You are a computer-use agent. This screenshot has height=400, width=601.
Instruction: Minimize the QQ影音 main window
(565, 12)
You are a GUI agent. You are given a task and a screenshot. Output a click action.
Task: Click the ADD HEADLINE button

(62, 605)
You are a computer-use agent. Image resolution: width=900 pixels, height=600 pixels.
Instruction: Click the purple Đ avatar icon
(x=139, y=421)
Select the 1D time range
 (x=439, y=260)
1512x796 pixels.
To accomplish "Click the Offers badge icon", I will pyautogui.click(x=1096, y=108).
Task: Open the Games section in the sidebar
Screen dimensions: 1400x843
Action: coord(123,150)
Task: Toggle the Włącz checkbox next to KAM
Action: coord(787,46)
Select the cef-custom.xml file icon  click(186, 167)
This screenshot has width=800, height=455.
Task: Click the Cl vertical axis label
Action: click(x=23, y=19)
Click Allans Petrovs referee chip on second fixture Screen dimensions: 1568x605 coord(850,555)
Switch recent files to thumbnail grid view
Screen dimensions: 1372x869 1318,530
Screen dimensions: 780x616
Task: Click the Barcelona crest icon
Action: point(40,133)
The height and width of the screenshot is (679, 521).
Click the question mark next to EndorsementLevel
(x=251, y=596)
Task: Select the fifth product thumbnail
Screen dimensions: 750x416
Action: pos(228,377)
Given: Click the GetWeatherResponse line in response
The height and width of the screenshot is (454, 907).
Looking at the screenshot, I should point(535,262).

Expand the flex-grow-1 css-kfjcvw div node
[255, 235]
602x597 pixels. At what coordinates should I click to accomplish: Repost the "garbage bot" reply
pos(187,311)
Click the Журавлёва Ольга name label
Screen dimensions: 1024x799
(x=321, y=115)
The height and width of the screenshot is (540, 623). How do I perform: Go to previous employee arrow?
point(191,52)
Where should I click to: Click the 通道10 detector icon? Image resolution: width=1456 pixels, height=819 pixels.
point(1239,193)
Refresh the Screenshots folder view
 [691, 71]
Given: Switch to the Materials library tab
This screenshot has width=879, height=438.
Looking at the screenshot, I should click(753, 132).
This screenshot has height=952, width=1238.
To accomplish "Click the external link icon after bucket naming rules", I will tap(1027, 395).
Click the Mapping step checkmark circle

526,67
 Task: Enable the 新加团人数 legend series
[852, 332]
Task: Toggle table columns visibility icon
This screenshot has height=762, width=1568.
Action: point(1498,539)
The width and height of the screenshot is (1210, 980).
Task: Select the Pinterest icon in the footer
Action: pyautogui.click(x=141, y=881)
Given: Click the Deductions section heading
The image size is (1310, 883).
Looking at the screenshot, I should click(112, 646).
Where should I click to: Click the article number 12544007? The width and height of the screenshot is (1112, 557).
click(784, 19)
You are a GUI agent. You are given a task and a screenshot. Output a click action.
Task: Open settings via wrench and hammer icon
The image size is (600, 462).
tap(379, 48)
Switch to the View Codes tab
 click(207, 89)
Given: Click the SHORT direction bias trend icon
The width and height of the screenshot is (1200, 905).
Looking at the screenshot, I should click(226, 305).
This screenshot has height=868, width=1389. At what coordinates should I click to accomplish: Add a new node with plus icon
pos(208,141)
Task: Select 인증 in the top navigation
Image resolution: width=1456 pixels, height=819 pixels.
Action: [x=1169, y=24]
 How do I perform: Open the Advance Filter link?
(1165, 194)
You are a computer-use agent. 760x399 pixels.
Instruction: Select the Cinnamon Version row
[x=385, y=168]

══════════

TASK DESCRIPTION. Retype all of the records above, reproducing every line exactly as it appears.

REPLY.
You are a computer-use agent. This screenshot has height=400, width=601.
Instruction: Minimize the QQ影音 main window
(565, 12)
You are a GUI agent. You are given a task and a screenshot. Output a click action.
Task: Click the ADD HEADLINE button

(62, 605)
You are a computer-use agent. Image resolution: width=900 pixels, height=600 pixels.
Instruction: Click the purple Đ avatar icon
(x=139, y=421)
Select the 1D time range
 (x=439, y=260)
1512x796 pixels.
To accomplish "Click the Offers badge icon", I will pyautogui.click(x=1096, y=108).
Task: Open the Games section in the sidebar
Screen dimensions: 1400x843
Action: coord(123,150)
Task: Toggle the Włącz checkbox next to KAM
Action: coord(787,46)
Select the cef-custom.xml file icon  click(186, 167)
This screenshot has width=800, height=455.
Task: Click the Cl vertical axis label
Action: click(x=23, y=19)
Click Allans Petrovs referee chip on second fixture Screen dimensions: 1568x605 coord(850,555)
Switch recent files to thumbnail grid view
Screen dimensions: 1372x869 1318,530
Screen dimensions: 780x616
Task: Click the Barcelona crest icon
Action: point(40,133)
The height and width of the screenshot is (679, 521).
Click the question mark next to EndorsementLevel
(x=251, y=596)
Task: Select the fifth product thumbnail
Screen dimensions: 750x416
Action: pos(228,377)
Given: Click the GetWeatherResponse line in response
The height and width of the screenshot is (454, 907).
Looking at the screenshot, I should point(535,262).

Expand the flex-grow-1 css-kfjcvw div node
[255, 235]
602x597 pixels. At what coordinates should I click to accomplish: Repost the "garbage bot" reply
pos(187,311)
Click the Журавлёва Ольга name label
Screen dimensions: 1024x799
(x=321, y=115)
The height and width of the screenshot is (540, 623). How do I perform: Go to previous employee arrow?
point(191,52)
Where should I click to: Click the 通道10 detector icon? Image resolution: width=1456 pixels, height=819 pixels.
point(1239,193)
Refresh the Screenshots folder view
 [691, 71]
Given: Switch to the Materials library tab
This screenshot has width=879, height=438.
Looking at the screenshot, I should click(753, 132).
This screenshot has height=952, width=1238.
To accomplish "Click the external link icon after bucket naming rules", I will tap(1027, 395).
Click the Mapping step checkmark circle

526,67
 Task: Enable the 新加团人数 legend series
[852, 332]
Task: Toggle table columns visibility icon
This screenshot has height=762, width=1568.
Action: point(1498,539)
The width and height of the screenshot is (1210, 980).
Task: Select the Pinterest icon in the footer
Action: pyautogui.click(x=141, y=881)
Given: Click the Deductions section heading
The image size is (1310, 883).
Looking at the screenshot, I should click(112, 646).
Where should I click to: Click the article number 12544007? The width and height of the screenshot is (1112, 557).
click(784, 19)
You are a GUI agent. You are given a task and a screenshot. Output a click action.
Task: Open settings via wrench and hammer icon
The image size is (600, 462).
tap(379, 48)
Switch to the View Codes tab
 click(207, 89)
Given: Click the SHORT direction bias trend icon
The width and height of the screenshot is (1200, 905).
Looking at the screenshot, I should click(226, 305).
This screenshot has height=868, width=1389. At what coordinates should I click to accomplish: Add a new node with plus icon
pos(208,141)
Task: Select 인증 in the top navigation
Image resolution: width=1456 pixels, height=819 pixels.
Action: [x=1169, y=24]
 How do I perform: Open the Advance Filter link?
(1165, 194)
You are a computer-use agent. 760x399 pixels.
Instruction: Select the Cinnamon Version row
[x=385, y=168]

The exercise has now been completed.